Dienstag, 18. August 2009

Es geht hier um fümunzwansisch Oiro!

Auf der Arbeitsagentur kennen die Menschen nur drei emotionale Aggregatzustände: Apathie, aggressive Empörung und hoffnungslose Überforderung. An der Schlange zur Anmeldung wird am Telefon so laut über das Amt gelästert und gepöbelt, daß alle Anwesenden im 60qm Eingangsbereich vom geschehenen Unrecht erfahren. Am Schalter bringt die zuvor eloquente Pöblerin dann nur Satzfragmente ohne Verben heraus, was die ohnehin leicht genervte Sachbearbeiterin auch nicht gerade vom Bürostuhl reißt. Gefühlte 100 Kleinkinder und Säuglinge mit Müttern, die vor unter drei Jahren ihre Milchzähnchen in kleinen Holzdöschen deponiert haben, bevölkern das Gebäude. Die von Securitas gestellten Sicherheitsleute verhalten sich ebenso, wie ihre ALGI und ALGII beantragenden Brüder und Schwestern, nur daß sie dabei hellblaue Hemden tragen und 100 Euro mehr pro Monat herausbekommen.
F. hatte einen Termin und saß in einem ruhigeren Flügel. Der dicke Akteneinsammelmann mit seinem Aktenbollerwagen rollerte viermal vorüber, bevor Frau Barsch F. ins Zimmerchen bat, welches sie mit einer weiteren Bearbeiterin teilte. Gleichzeitig hereingerufen wurde Herr Kugel, der - seinem Namen entsprechend - beleibteste Mensch, den F. innerhalb der letzten sechs Monate hatte betrachten dürfen. Herr Kugel brachte seine Frau mit, die auch das gesamte Gespräch für ihn führte. Diese betonte gleich als Einleitung: "Es geht hier um fümunzwansisch Oiro!" und wiederholte jene wichtige Aussage nach jedem zweiten Satz. Herr Kugel schnaufte in seinen sehr gelbblonden Schnauzbart und nickte zustimmend. Als festgestellt wurde, daß er bis vor einem Monat noch bei der Firma Hoffmann angestellt gewesen war, kam F. trotz ihrer fantasievollen und weltoffenen Einstellung nicht umhin sich zu fragen, als was ein Mensch von mindestens 250kg Lebendgewicht wohl arbeiten könne. Türsteher? Eishockeytorwart? Sicher hatte Herr Kugel auch innere Qualitäten, wobei sich aber schon der Arbeitsweg als extrem problematisch herausstellen würde.

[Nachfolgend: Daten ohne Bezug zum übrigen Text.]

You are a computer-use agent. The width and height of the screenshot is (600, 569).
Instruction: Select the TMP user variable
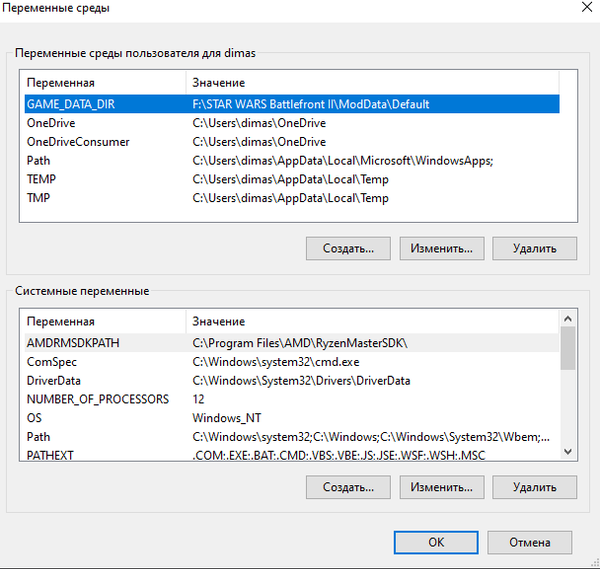pyautogui.click(x=292, y=198)

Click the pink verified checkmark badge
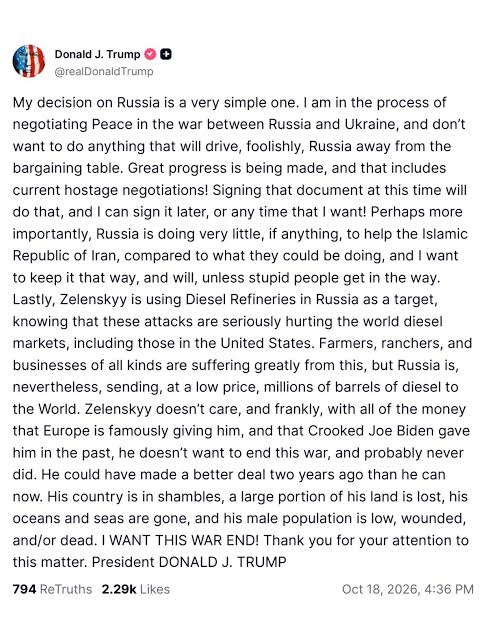tap(150, 54)
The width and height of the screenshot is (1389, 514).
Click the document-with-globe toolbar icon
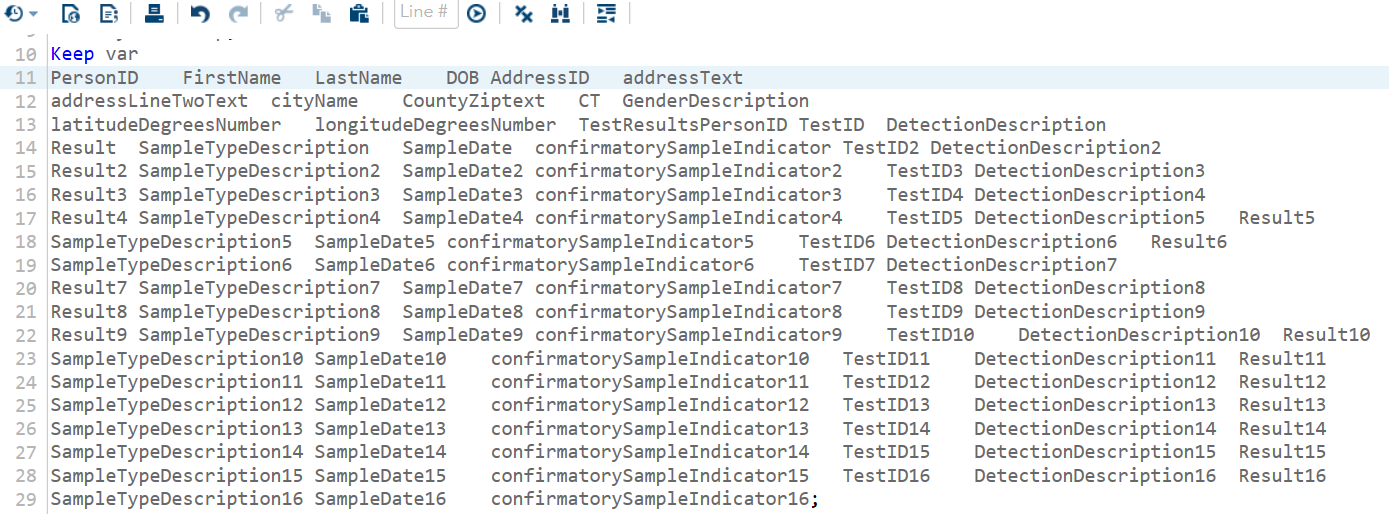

"Menschen soll man nicht nach ihrer Leibesfülle bewerten!", werden die empörten Leser jetzt ausrufen. Dies ist wohl wahr, doch stellen sich ab einem gewissen Maß an Übergewicht viele praktische Probleme, deren Lösungen auch gut bedacht werden wollen. Fragt Herr Kugel sich bei jedem Stuhl, ob der ihn halten wird? Was tun, wenn er eine enge Badewanne hat? Wie wiegt er seine Koffer, bevor er in den Urlaub fliegt? Um Letzteres zu bewerkstelligen, stellt F. sich nämlich immer auf die Waage, merkt sich das eigene Gewicht und besteigt jene dann den Koffer haltend noch einmal. Herr Kugel kann sowas nicht. Da seine Hemden und Hosen sehr groß sind, wiegen sie auch mehr. Muß deswegen angenommen werden, daß der Reisende öfter höhere Gepäckgebühren zahlt?

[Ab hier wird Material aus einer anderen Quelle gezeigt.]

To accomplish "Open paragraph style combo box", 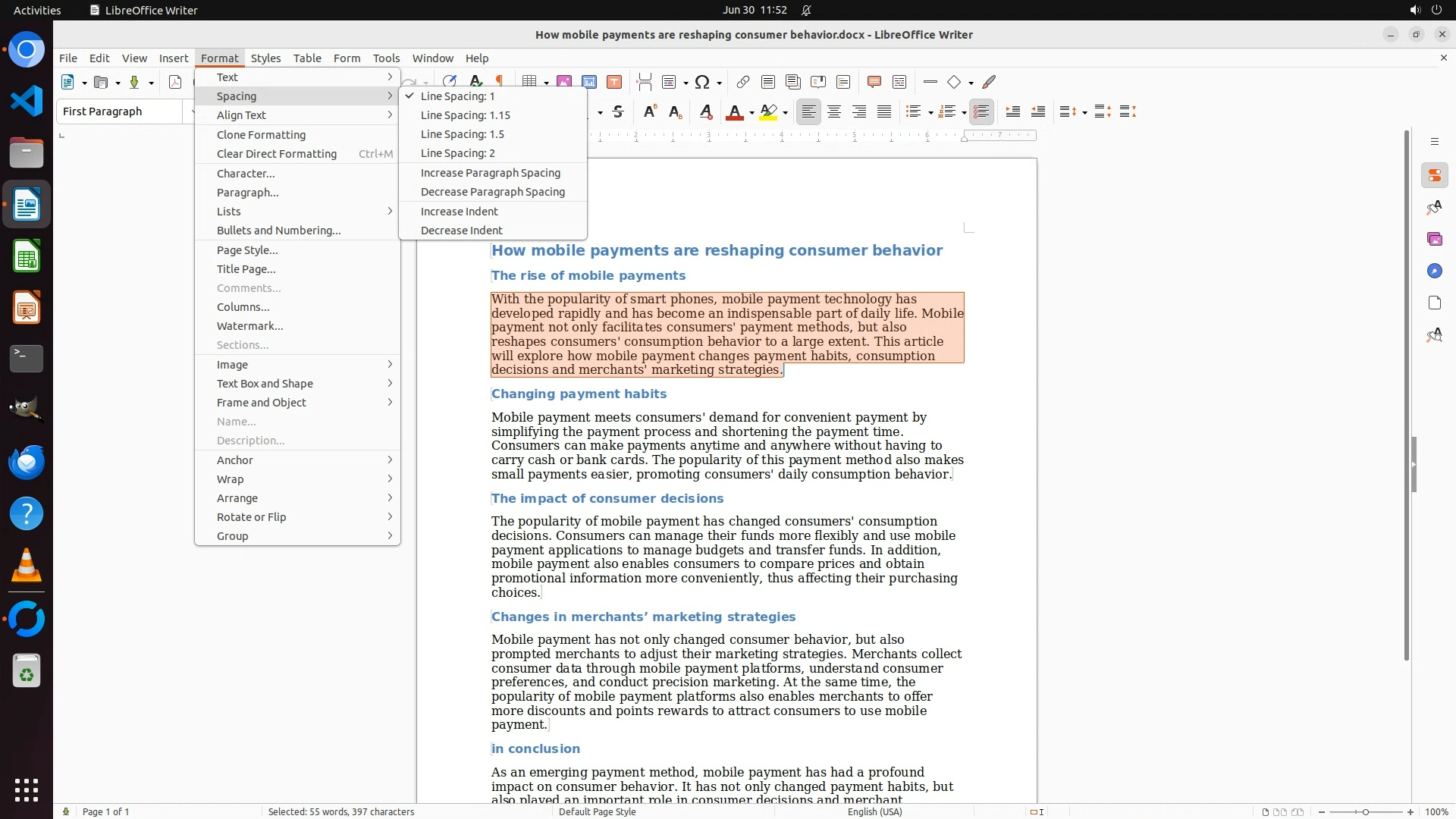I will (x=120, y=111).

Leider konnte F. diese Frage nicht persönlich stellen, da Frau Barsch mit ihr fertig war, bevor Frau Kugel den Kampf um die 25 Euro beenden konnte. Falls sie ihn verloren hat, fehlt das Geld demnächst am Air Berlin Schalter oder Herr Kugel packt drei T-Shirts weniger ein. Man kann ja vor Ort auch mal schnell im Becken durchwaschen, an der Luft ist das ruckzuck trocken.